On Tuesday morning I finished posting my translation of “Arthur, où t'as mis le corps?” (Arthur, Where’d You Put the Corpse?) by Boris Vian. Tomorrow I’ll start learning the second Vian song on the Serge Reggiani album. I’ll have to move the audio file over from the old computer first though.
I memorized the second verse of “L’hymne à l’amour - Moi l’ nœud” (The Hymn to Love – I’m the Node) by Serge Gainsbourg. There’s only one verse left to learn. French lists are harder to learn than sentences because they aren’t held together by any grammatical structure causing them to flow into the memory. I should have it nailed down tomorrow though.
I weighed 87.5 kilos before breakfast but only had time to drink a glass of chocolate soymilk before heading out at 9:15 for Global Modernisms class. I rode through wet snow all the way and I was damp and splattered with mud by the time I got to University College.
Apala was in the lecture room when I got there, as she always is. She’s the earliest arriving instructor that I’ve experienced at U of T. Most only breeze in about ten minutes before class starts.
☆ ☆ ☆ ☆ ☆ ☆ ☆
**Directive**
Extend the diary entry about the snowy bike ride to the Global Modernisms class, picking up right after its final sentence.

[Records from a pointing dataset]
☆ ☆ ☆ ☆ ☆ ☆ ☆
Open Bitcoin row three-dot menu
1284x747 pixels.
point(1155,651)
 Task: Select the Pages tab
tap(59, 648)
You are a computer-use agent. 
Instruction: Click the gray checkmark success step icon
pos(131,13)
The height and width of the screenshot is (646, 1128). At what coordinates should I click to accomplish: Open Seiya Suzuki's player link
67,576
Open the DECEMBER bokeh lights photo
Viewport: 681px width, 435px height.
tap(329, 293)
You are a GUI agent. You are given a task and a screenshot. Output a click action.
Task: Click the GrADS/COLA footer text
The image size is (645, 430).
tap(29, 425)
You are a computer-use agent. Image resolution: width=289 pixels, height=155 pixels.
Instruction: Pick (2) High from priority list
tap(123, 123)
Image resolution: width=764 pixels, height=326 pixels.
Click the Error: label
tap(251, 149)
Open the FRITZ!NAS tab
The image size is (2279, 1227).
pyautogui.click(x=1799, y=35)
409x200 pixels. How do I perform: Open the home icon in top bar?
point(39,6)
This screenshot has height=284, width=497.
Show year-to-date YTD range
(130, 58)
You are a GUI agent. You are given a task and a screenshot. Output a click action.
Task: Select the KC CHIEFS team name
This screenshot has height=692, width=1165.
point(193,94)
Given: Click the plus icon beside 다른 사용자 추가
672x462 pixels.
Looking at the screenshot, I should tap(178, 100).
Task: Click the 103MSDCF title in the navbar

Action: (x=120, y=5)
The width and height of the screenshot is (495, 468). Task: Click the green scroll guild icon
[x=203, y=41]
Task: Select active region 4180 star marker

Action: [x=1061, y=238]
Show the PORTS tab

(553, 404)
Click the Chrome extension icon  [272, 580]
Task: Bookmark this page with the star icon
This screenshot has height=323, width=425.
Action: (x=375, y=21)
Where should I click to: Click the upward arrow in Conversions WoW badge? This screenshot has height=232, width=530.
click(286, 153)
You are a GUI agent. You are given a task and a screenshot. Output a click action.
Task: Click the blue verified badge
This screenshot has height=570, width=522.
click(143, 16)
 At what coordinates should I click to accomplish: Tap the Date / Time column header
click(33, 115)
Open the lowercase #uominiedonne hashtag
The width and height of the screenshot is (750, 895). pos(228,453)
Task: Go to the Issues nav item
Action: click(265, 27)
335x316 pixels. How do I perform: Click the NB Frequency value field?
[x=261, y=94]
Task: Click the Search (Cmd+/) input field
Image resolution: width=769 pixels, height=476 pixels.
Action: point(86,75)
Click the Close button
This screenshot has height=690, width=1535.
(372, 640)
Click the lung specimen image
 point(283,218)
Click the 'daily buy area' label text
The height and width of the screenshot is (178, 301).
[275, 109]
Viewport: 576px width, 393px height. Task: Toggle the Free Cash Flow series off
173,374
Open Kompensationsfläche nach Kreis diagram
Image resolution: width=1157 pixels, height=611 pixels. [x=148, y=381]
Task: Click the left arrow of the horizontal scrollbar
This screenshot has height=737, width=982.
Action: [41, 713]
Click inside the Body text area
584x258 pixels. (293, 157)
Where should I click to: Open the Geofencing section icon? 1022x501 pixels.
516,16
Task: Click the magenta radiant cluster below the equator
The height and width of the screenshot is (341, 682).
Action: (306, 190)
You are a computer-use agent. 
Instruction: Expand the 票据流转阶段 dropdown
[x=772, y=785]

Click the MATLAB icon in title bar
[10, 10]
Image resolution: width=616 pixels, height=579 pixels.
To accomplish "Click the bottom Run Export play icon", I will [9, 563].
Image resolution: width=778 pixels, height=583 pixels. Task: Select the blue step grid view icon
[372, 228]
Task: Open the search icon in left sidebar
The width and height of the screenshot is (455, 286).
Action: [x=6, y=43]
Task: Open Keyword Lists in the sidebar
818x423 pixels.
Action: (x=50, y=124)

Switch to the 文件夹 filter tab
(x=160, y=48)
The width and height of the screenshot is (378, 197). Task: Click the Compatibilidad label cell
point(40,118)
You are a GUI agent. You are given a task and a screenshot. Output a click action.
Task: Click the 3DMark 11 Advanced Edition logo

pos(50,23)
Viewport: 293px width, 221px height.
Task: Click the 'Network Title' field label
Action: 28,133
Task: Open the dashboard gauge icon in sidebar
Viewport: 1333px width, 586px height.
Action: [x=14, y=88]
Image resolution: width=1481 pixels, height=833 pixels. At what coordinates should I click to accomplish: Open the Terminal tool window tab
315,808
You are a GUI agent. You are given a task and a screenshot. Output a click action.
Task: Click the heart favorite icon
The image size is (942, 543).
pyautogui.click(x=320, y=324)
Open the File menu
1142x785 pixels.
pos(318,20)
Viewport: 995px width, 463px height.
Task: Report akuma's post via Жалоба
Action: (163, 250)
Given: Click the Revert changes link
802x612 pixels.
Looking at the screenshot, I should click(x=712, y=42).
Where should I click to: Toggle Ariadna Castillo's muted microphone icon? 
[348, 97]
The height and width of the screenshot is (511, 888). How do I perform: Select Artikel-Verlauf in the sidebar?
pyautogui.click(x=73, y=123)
☆ ☆ ☆ ☆ ☆ ☆ ☆
**Answer to the task**
I asked her if she’d seen the movie “Alfie”, but she had to look it up. I told her that it had originally been a BBC radio play by Bill Naughton and I offered the theory that Alfie had inspired Tayeb Salih when he wrote the character of Mustafa. Just like Alfie, Mustafa had been an almost psychotic manipulator of women in London. Both characters behave as the conquering Other, but with the difference bring that Alfie’s otherness was one of class while Mustafa’s comes from being African. I suggested that there might also be something of the colonial other in Alfie because Naughton was Irish, even though Alfie was Cockney. I said it’s not implausible for Salih to have been influenced by Alfie because he was in London in 1962 when it aired as a radio play.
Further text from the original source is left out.